A minha mãe sabe que eu estou deste lado [como eu sei que ela está do de lá] e ligou-me.. A minha mãe quis contar-me.. “Filha eu quero te dizer antes que o Facebook te conte”.. A minha mãe tem 76 anos, não percebe nada de computadores, nem sequer de Internet mas sabe que o Facebook conta coisas. Boas e más. 

A vizinha estava a ver o Alqueva quando o marido foi ver o correio e caiu morto. A vizinha não sabe se o marido estava indisposto, se terá sentido algo.

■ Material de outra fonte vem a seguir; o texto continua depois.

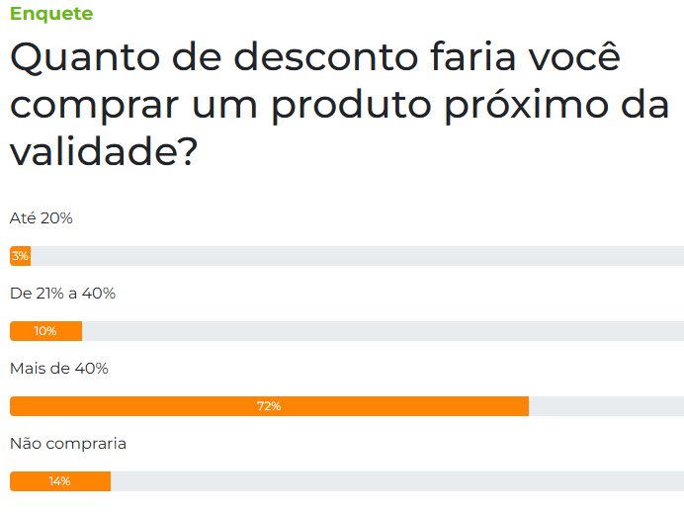Choose the Mais de 40% option label
Image resolution: width=684 pixels, height=513 pixels.
coord(59,369)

Sabe apenas que quando saiu para realizar o sonho de ver o Alqueva, não sabia que a tarde lhe levaria o sonho do amor de uma vida.. Assim. De repente. Sem nada que o fizesse prever. 

Os meus vizinhos estão a morrer.. Uma casa de intervalo era o que distava a nossa vizinhança.. Os meus vizinhos estão a morrer, e há um nó na minha garganta, que não sai. 

Eu juro, mas juro mesmo que este é de facto o meu maior pesadelo. Que assumo aqui. Que a vida me leve sem que nada possa dizer.